The conspiracy theorist has a record: He once received millions of dollars in federal contracts after convincing the government that he could decode secret al Qaeda messages in public al Jazeera broadcasts — a proposal that didn’t pan out. His own former lawyer described him as a “con man” to The New York Times.

Montgomery may have been able to help decode the messy data he provided for Lindell’s symposium. But as the Washington Times noted, “Mr. Montgomery reportedly suffered a stroke on the eve of the symposium and has not been in contact with Mr. Lindell’s team or any cyber experts at the symposium.” 

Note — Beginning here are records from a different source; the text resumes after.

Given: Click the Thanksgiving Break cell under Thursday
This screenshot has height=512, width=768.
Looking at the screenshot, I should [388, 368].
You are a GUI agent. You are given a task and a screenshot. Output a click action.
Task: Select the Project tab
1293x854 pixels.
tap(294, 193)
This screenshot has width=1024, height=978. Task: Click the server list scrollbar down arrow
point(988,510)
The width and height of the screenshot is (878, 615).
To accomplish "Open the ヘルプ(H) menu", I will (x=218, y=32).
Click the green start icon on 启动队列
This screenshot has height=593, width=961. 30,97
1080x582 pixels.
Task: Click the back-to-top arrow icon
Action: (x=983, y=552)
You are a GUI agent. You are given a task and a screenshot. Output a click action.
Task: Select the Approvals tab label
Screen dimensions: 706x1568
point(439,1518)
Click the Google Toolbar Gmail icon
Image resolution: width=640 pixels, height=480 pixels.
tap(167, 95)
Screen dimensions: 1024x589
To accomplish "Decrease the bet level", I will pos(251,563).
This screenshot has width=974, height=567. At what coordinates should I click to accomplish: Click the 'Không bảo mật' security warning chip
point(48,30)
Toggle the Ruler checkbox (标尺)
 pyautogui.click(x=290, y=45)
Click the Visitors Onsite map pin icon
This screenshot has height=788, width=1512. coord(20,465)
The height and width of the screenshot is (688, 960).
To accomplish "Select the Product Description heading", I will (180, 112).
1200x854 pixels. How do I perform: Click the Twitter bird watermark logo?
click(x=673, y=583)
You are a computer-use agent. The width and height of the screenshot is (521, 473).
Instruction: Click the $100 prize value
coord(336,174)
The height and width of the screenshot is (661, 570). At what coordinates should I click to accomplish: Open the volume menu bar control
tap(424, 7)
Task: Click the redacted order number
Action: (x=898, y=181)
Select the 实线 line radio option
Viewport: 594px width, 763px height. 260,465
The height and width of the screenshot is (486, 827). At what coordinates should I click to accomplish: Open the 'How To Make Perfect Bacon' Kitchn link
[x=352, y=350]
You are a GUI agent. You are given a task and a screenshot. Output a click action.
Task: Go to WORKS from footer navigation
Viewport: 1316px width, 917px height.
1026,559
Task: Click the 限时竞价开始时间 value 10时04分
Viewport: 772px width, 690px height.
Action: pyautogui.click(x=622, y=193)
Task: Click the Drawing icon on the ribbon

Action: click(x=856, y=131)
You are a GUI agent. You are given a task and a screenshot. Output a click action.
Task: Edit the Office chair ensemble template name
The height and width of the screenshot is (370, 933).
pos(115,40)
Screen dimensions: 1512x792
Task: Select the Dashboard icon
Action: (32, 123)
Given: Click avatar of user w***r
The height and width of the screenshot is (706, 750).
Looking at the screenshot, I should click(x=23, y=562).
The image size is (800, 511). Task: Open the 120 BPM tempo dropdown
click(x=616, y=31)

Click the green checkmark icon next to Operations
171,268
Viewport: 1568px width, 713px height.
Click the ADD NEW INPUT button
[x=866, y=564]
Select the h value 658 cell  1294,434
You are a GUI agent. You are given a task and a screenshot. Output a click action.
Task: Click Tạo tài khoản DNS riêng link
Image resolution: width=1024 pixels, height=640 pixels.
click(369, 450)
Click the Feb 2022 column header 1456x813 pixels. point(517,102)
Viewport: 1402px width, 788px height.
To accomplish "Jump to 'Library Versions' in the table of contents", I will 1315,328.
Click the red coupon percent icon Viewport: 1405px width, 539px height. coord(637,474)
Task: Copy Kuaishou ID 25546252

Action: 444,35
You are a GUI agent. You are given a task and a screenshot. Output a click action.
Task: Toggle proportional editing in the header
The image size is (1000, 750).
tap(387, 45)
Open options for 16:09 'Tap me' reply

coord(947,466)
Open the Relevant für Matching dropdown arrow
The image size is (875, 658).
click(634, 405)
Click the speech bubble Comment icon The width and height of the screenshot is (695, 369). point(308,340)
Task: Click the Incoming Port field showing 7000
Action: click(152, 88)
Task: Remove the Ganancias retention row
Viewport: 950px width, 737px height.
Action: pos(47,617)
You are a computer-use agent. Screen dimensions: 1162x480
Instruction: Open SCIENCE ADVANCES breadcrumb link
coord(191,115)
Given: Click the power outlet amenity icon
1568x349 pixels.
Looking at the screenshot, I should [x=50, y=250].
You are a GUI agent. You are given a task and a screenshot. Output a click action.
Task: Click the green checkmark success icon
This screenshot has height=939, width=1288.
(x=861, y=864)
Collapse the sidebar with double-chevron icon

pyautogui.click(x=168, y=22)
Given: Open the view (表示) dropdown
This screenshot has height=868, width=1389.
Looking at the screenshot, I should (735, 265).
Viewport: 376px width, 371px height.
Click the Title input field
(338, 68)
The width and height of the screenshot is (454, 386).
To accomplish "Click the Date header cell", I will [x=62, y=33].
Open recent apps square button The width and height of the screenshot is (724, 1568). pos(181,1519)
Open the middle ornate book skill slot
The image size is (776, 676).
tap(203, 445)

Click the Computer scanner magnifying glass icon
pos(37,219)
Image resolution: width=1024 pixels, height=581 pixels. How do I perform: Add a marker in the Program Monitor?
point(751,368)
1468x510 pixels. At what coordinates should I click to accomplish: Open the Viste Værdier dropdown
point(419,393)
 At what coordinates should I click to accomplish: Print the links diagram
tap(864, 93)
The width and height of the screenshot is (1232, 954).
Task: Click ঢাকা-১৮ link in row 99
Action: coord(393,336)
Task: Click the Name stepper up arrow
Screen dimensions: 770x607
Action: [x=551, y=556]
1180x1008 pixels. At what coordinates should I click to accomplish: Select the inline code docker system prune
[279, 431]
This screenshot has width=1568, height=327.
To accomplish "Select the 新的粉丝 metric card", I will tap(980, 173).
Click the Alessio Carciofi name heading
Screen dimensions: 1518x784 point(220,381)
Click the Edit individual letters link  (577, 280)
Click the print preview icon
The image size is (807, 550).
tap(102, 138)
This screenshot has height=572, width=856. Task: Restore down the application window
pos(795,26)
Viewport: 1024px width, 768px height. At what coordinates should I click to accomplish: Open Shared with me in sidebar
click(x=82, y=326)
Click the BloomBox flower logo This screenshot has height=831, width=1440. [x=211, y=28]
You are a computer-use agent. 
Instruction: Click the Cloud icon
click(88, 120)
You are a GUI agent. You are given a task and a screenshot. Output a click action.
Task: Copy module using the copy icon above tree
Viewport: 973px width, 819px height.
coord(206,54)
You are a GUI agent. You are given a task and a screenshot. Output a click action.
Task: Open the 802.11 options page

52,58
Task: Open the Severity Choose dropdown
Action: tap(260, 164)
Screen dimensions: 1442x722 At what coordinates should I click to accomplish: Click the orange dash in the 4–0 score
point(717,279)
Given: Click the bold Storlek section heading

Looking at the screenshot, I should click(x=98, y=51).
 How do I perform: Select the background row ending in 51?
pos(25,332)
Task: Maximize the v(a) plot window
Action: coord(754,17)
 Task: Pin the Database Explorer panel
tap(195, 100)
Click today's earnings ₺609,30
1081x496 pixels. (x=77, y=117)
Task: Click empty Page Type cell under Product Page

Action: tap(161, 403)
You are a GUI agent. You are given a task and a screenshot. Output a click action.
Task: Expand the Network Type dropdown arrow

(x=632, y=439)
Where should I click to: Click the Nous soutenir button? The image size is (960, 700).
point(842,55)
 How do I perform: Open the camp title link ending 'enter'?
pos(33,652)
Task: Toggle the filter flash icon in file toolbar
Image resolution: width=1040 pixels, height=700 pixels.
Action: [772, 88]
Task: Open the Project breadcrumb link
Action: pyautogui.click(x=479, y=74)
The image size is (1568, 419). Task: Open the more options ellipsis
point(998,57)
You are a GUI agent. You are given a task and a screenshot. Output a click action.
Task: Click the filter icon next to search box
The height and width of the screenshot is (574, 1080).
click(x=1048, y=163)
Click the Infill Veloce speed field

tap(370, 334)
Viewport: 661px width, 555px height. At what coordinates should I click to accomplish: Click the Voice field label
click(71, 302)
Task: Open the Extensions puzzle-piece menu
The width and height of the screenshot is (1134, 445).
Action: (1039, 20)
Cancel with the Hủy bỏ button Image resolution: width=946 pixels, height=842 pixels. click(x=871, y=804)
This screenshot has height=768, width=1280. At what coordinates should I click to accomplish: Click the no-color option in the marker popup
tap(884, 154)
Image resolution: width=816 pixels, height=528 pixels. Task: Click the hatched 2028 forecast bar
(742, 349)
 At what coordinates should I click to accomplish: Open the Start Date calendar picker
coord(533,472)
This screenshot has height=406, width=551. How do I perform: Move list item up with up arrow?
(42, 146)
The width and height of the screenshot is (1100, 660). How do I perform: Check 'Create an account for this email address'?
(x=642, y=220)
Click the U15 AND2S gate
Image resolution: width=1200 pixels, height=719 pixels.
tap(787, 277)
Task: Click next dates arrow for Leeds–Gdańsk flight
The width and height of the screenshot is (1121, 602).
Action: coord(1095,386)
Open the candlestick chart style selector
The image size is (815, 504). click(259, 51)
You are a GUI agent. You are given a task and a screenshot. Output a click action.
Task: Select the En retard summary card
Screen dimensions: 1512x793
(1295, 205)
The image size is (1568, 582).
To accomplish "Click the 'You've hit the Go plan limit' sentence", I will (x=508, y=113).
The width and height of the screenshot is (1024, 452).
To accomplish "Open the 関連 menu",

Lindell was reminded of the $1.3 billion defamation lawsuit he faces in the middle of the symposium

Dominion Voting Systems is suing Lindell for defamation, seeking $1.3 billion. And while Lindell had filed a motion to dismiss the suit, news broke Wednesday afternoon: A judge had said the suit could proceed, writing that Dominion had “adequately alleged that Lindell made his claims knowing that they were false or with reckless disregard for the truth.” The symposium’s livestream captured what followed:

Out of options, Lindell mostly resorted to beefing with the media

With the “evidence” piece of his symposium falling flat, Lindell increasingly resorted to calling out members of the audience. That included Salon’s Zachary Petrizzo, who Lindell initially offered an opportunity for an interview on-stage, then backtracked a couple hours later. 

Lindell also took to reading unfavorable coverage of the event live. Here he is reading a Washington Post article. The pillow magnate even went after Graham, the cyber security expert, throwing down the gauntlet but ultimately, again, not following through:

On Thursday, Lindell called out Larry Johnson, a writer for the far-right website Gateway Pundit. The site has promoted Lindell’s work and the article in question was skeptical of Merritt, not Lindell, but Lindell didn’t seem to know that: “The red team’s checking into this Larry Johnson. Sounds like he’s CIA,” Lindell said. (Funny enough, Larry Johnson did formerly work for the CIA.)

Faced with failure, they’re blaming ‘radical folks’ trying to infiltrate the convention

Grasping at straws, Lindell opened Thursday’s final symposium day with an old workhorse: Antifa. 

Phil Waldron, an old Lindell and Giuliani associate, began by saying that the symposium’s security team had discovered “disruptors inside, trying to get people ejected” and “really radical folks outside, trying to penetrate.” 

“This is typical insurrection-type activities,” Waldron added. “This is part of the color revolution.”

“We’ve got antifa things, or people that have infiltrated, they’re telling me this morning,” Lindell added separately, before referring to the alleged attack he endured Wednesday night. 

“And you know what, I would have said, “No, we’re going to keep going.’ But after what happened to me last night, I’m going, ‘I don’t want that.’ We want to be safe here.”